Fourth, carbon neutrality can be the starting point for China and the United States to remove obstacles in bilateral relations and promote cooperation on climate change.
For the time being, as a result of the strains on bilateral relations and U.S. domestic politics, many challenges stand in the way of restarting bilateral cooperation. We need to be calm, patient and rational, and we can always find the solution.
In the United States, some people are suspicious and even critical of China-U.S. climate cooperation because they fear that climate cooperation will lessen the significance of sensitive issues and that consequently their country will have to make compromises on these issues. But we believe that beating the pandemic, achieving green recovery and addressing climate change relate to the existence and development of humanity and the well-being of our future generations. Therefore, China and the U.S. need to act as responsible major countries, rather than politicizing issues that are relevant to the future of humanity.
In dealing with their divisions, they need to seek inspiration from their common understanding reached in the past on climate change, inform each other of their true intentions and respect each other’s core interests and major concerns. They also need to avoid finger-pointing and seek solutions acceptable to both sides.

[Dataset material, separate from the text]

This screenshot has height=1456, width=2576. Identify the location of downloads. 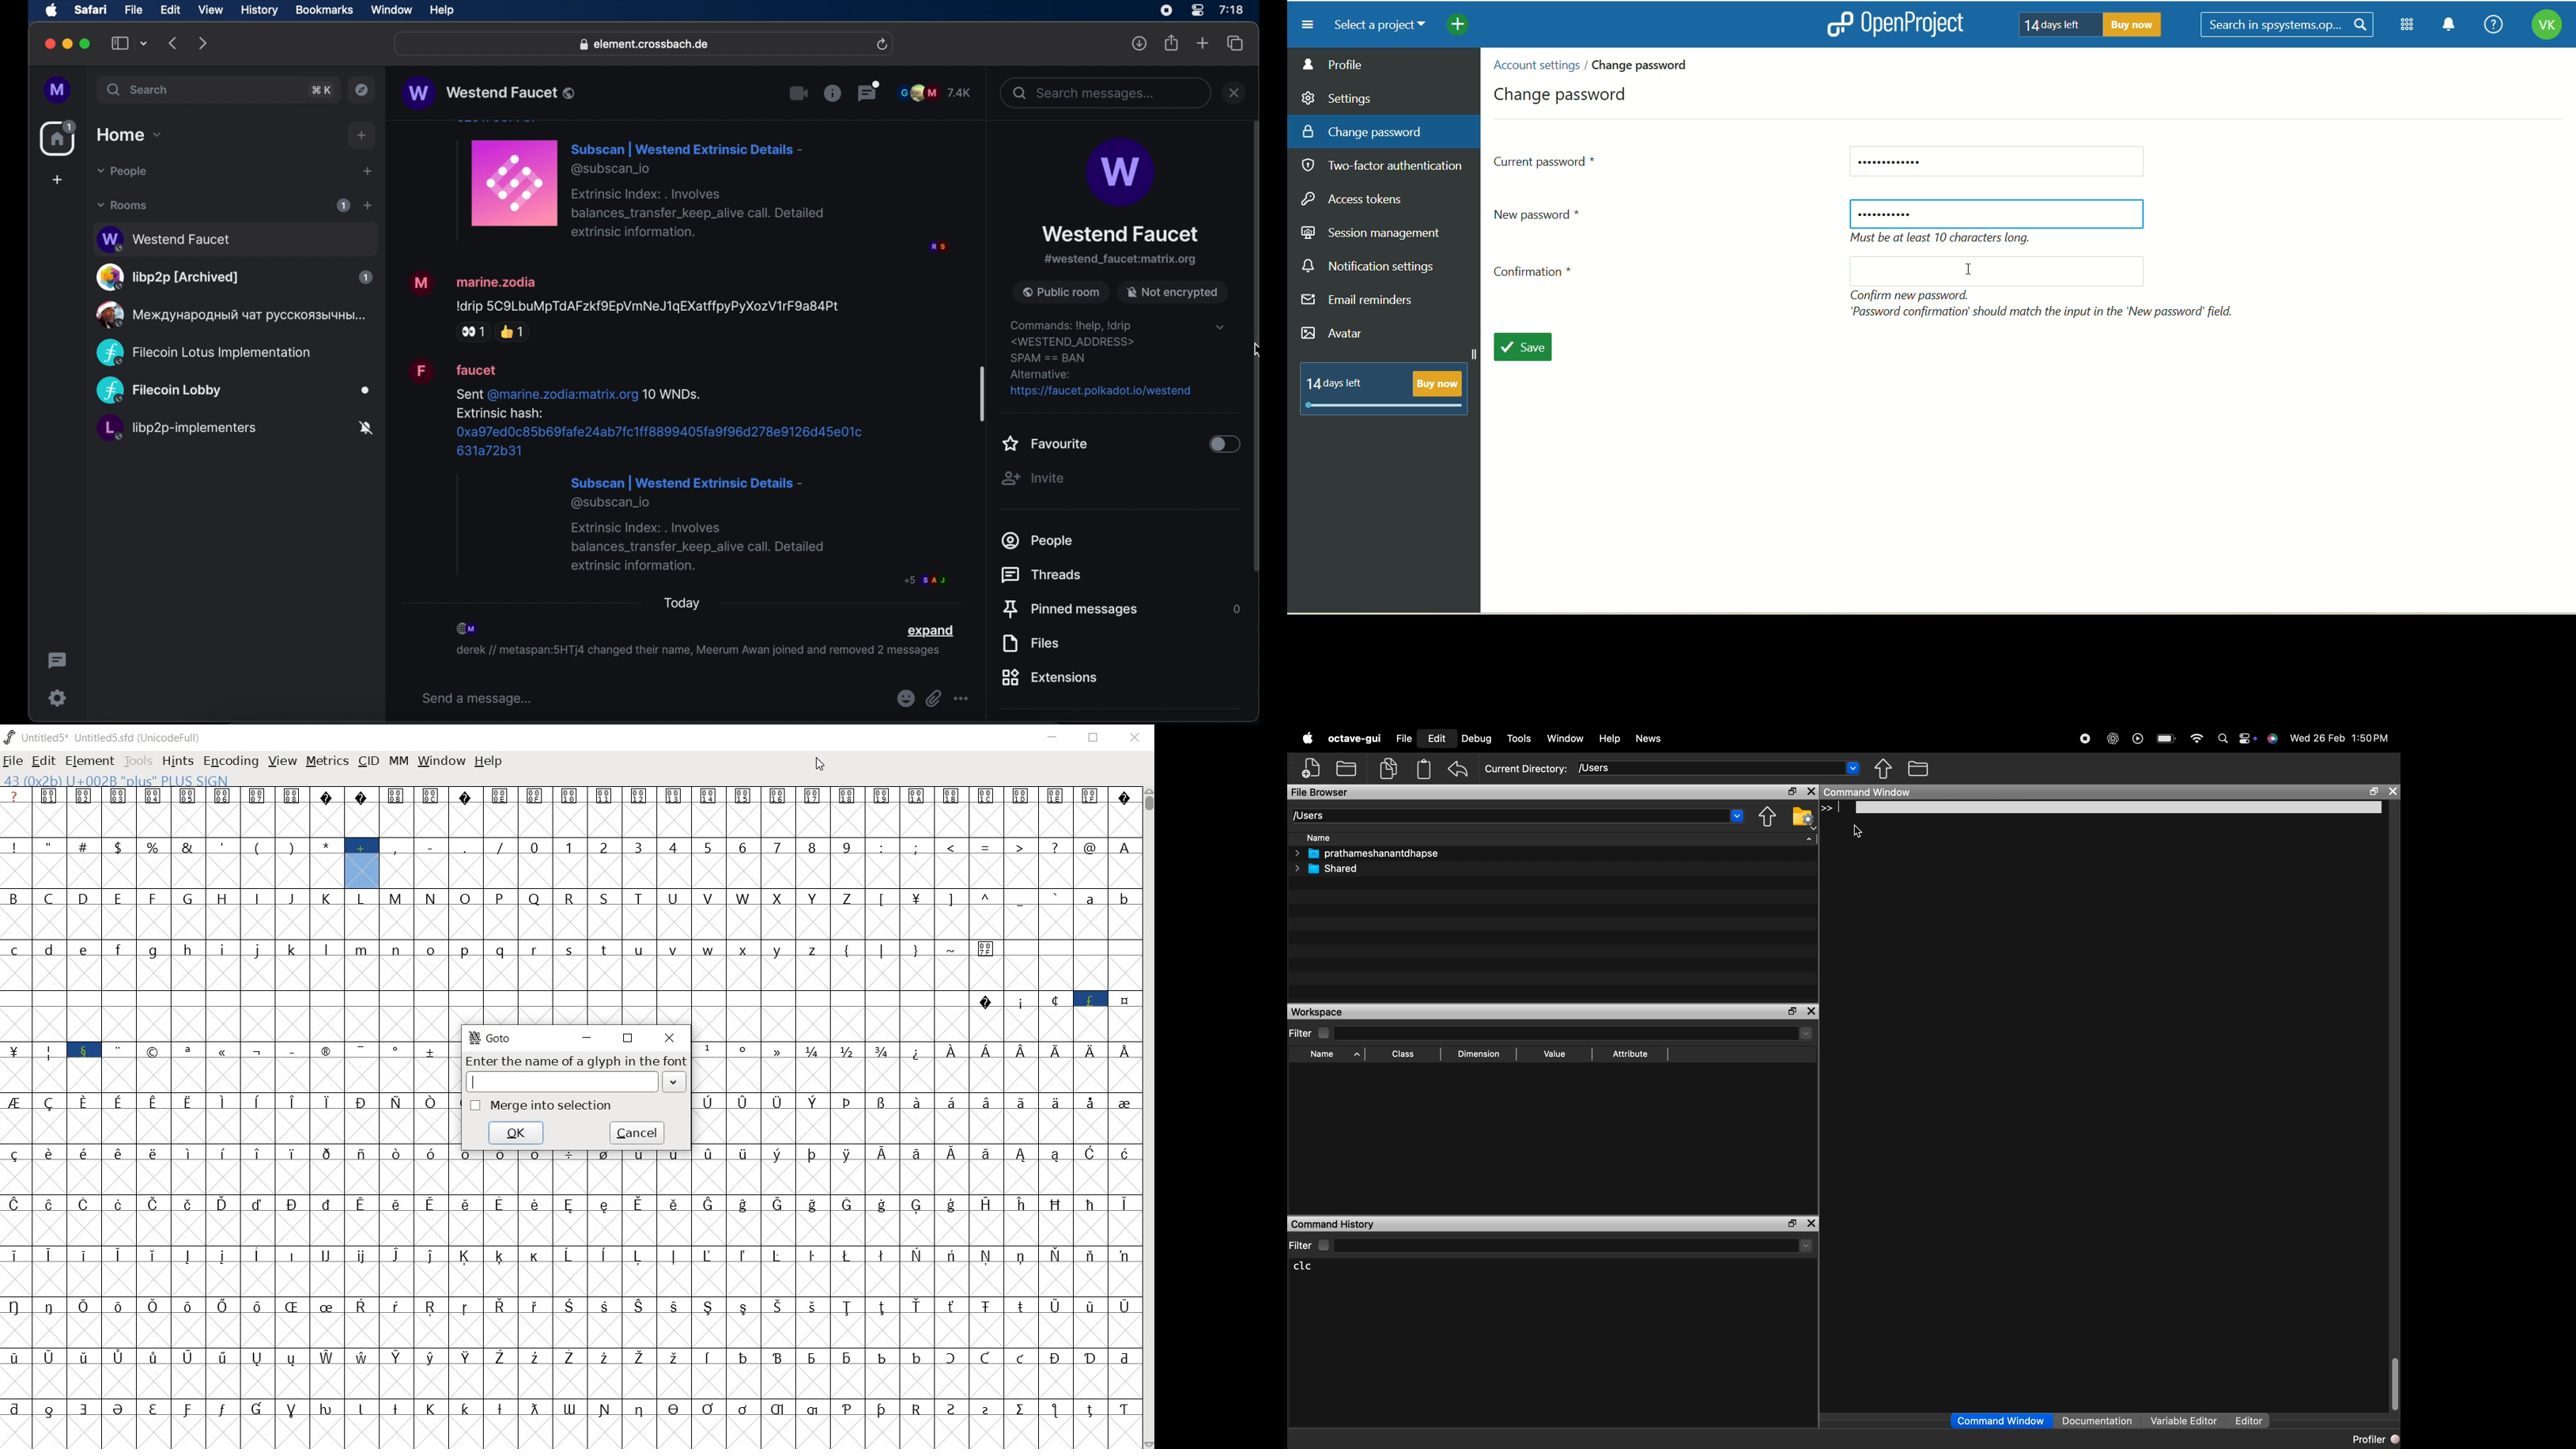
(1140, 43).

In dealing with multilateral issues, it is important to accommodate both national and global interests, to maximize the convergence of interests and satisfy the widest possible range of interests. In 2021, the biggest test for China and the United States lies in their readiness to work together to ensure the success of the 15th meeting of the Conference of the Parties to the Convention on Biological Diversity (COP 15) and the 26th session of the Conference of the Parties (COP 26) to the UNFCCC, and to ultimately prove the effectiveness of multilateralism.
In responding to climate change, any party adopting a “zero-sum game” strategy will end up in failure; only a win-win approach will lead to success.
Two months ago, I joined John Kerry (the U.S. Special Presidential Envoy for Climate), former governor of California Jerry Brown and Mr. Ban Ki-moon in the Trans-Pacific Climate Partnership Dialogue. As someone who promoted China-U.S. cooperation on climate change and who pushed for the success of negotiations on the Paris agreement, we have fond memories of the days that we spent together. In the dialogue, both Kerry and I expressed our willingness to advance climate cooperation to improve the overall China-U.S. relationship and advance multilateralism.
We have no illusions about a return to the past, but we sincerely hope that by drawing on the practices and experiences of past cooperation the two sides can steadily revive cooperation on climate change. I believe that as long as both sides engage in communication and dialogue, enhance mutual trust and seek common ground while reserving differences, they will begin to translate containment and rivalry into win-win cooperation in the realm of climate change.